[What you should do] Reproduce each of the lines below word for word, keeping their order.

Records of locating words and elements
%%
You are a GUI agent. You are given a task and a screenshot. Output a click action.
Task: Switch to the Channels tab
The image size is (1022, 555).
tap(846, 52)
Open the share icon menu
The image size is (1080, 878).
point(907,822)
%%
[Answer to the task]
You are a GUI agent. You are given a task and a screenshot. Output a click action.
Task: Switch to the Channels tab
The image size is (1022, 555).
tap(846, 52)
Open the share icon menu
The image size is (1080, 878).
point(907,822)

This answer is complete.